Supplied information:
···

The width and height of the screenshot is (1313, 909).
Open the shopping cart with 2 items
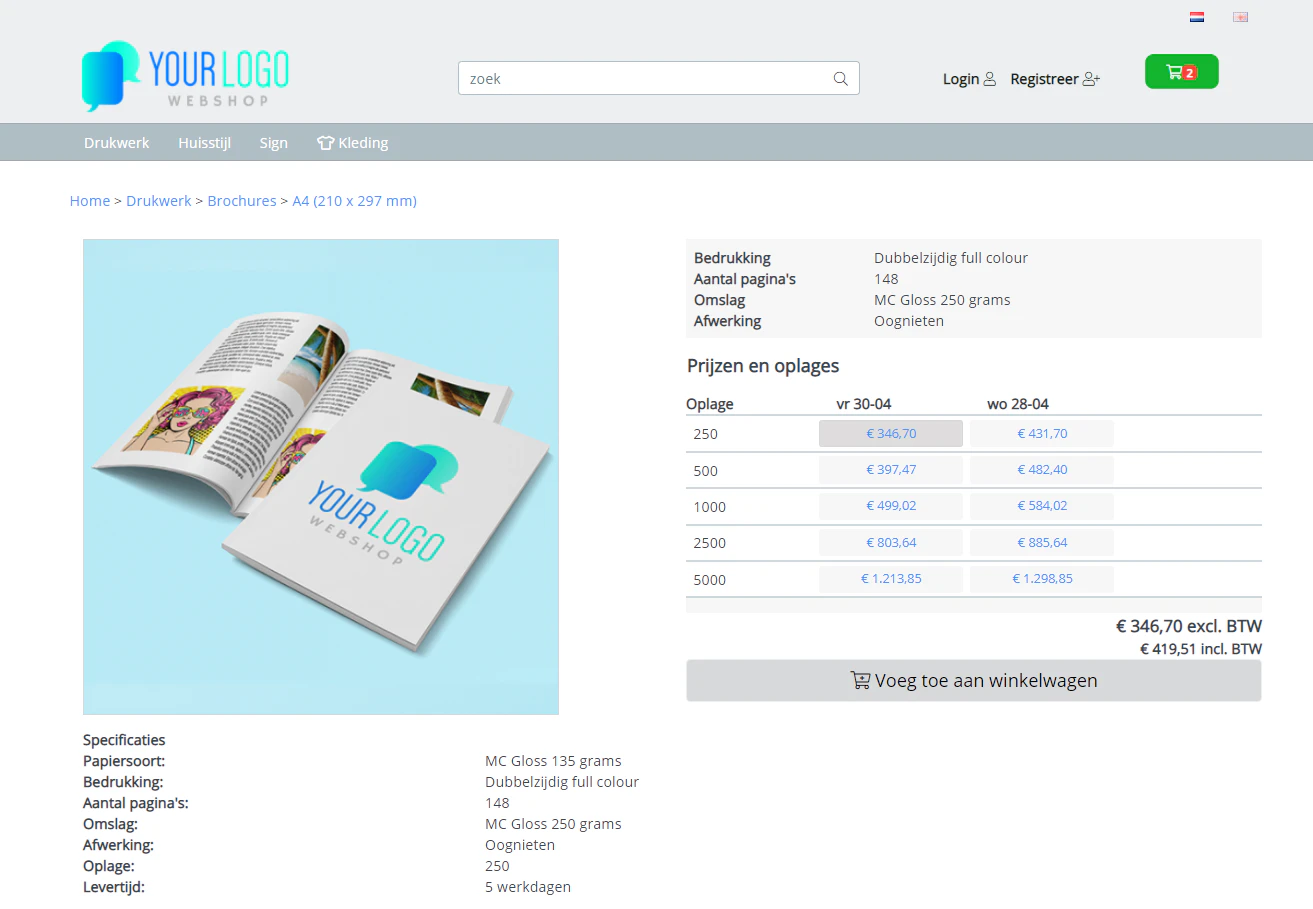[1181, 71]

···

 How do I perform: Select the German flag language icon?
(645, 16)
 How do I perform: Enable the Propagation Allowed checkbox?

···

Exercise: All lines above from the line with "How do I perform: Select" through the line with "How do I perform: Enable", both included, are to be set down exactly, with nothing else.

Task answer:
 How do I perform: Select the German flag language icon?
(645, 16)
 How do I perform: Enable the Propagation Allowed checkbox?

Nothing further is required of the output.